Nun, niemand erwartet Disneyland, wenn er nach Detroit kommt. Und dass es kalt sein kann in Michigan zu dieser Jahreszeit, das hat sich bereits herumgesprochen - allerdings ist es gewöhnlich noch viel eisiger als in diesem Winter. Dafür hat Motor City eine Menge Vorzüge, zumindest für Schlachtenbummler: Die Stadt besitzt ein ausgeprägtes Nachtleben. Wenn die Lichter der Großstadt angehen, sieht man auch nicht mehr, wie heruntergekommen sie ist. Den Football-Fans dürfte das sowieso egal sein. Vor dem Spiel und nach dem Spiel wollen sie nur eines, nämlich Bier. Und das gibt's in Downtown Detroit reichlich, und zwar rund um die Uhr - die Prohibition ist lange her. Heutzutage haben drei Kasinos die ganze Nacht lang geöffnet. "It's a match made in heaven", schreibt Parker. Wenn das nicht für Detroit als Austragungsort des Super Bowls spricht! Dazu die Aussicht auf eine Spritztour ins benachbarte Ausland: Auf der anderen Seite des Flusses liegt Windsor, Kanada. Auch dort gibt's ein Kasino.

Es mag schwierig sein, in Downtown Detroit einen Arbeitsplatz zu finden - ein Platz an der Bartheke findet sich garantiert. Dass sich in den vergangenen Jahren zahlreiche Restaurants neu angesiedelt haben, hebt auch Bürgermeister Kwame Kilpatrick gern hervor. Mit seinen Kneipen und Kasinos verwandelt sich die Motor City immer mehr in eine Vergnügungsmeile - eine Art Mini-Las-Vegas für die Metro Detroiter. Zwei Sportstadien ziehen ordentlich Publikum an. Aber auch das kulturelle Angebot kann sich sehen lassen, und Vorstädter wie Touristen besuchen die Museen, gehen ins Konzert oder zu einer Show im altehrwürdigen "Fox Theatre".

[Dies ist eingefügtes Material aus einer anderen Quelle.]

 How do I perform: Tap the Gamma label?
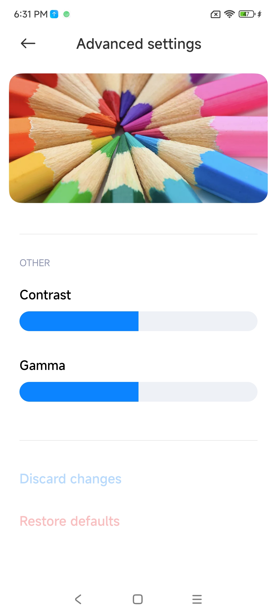point(43,365)
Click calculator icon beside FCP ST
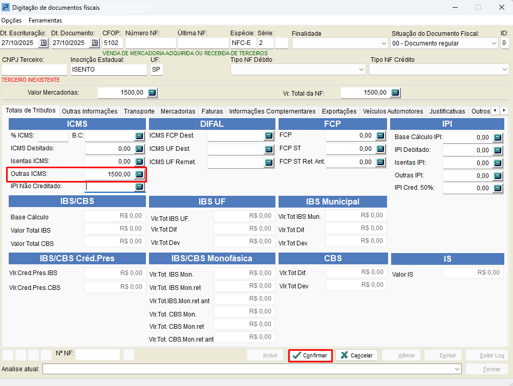This screenshot has height=386, width=513. pyautogui.click(x=380, y=149)
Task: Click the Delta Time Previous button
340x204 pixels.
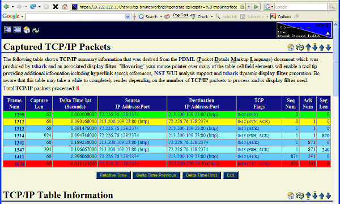Action: (156, 175)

Allerdings fehlen die Shopping-Möglichkeiten, ohne die kein Amerikaner seine Freizeit sinnvoll gestalten kann. Downtown gibt es nur einen Buchladen und ein paar kleinere Geschäfte. Deswegen sind auch die 10.000 freiwilligen Helfer beim Super Bowl so wichtig – sie sollen den Sportfans nicht zuletzt den Weg zu den zahlreichen Einkaufsmeilen in den Vorstädten weisen. Und zu den Hotels, denn in Detroit gibt es längst nicht genügend Übernachtungsmöglichkeiten.

Wichtig ist, dass die Besucher motorisiert sind, denn in der Autostadt gibt es praktisch kein öffentliches Transportwesen: Das ließen die Stadtoberen, auf entsprechenden Druck von der Autoindustrie, schon vor langer Zeit sterben. Eine der prominentesten Ruinen in Detroit ist der alte Zentralbahnhof an der Ambassador Bridge, die hinüber nach Kanada führt. Das „People Mover“ genannte Bähnchen, das in der Innenstadt seine Runden um ein paar Häuserblocks zieht, kann allenfalls den Weg ins Parkhaus verkürzen.

Immerhin sorgt der Bürgermeister nach Kräften dafür, dass genug Parkmöglichkeiten zur Verfügung stehen – Ford Field hat 65.000 Sitzplätze, da wird’s auch an einem ganz normalen Spieltag eng. Wenn in Detroit schon fast keine Autos mehr gebaut werden, sollen sie wenigstens parken können. Gern auch auf Abrissgrundstücken: Nicht einmal das Büro, in dem das berühmte Motown Label von 1968 bis 1972 residierte, blieb verschont – es wurde eben erst abgebrochen. Wieder ein paar Parkplätze mehr. Und die Musik spielt sowieso woanders.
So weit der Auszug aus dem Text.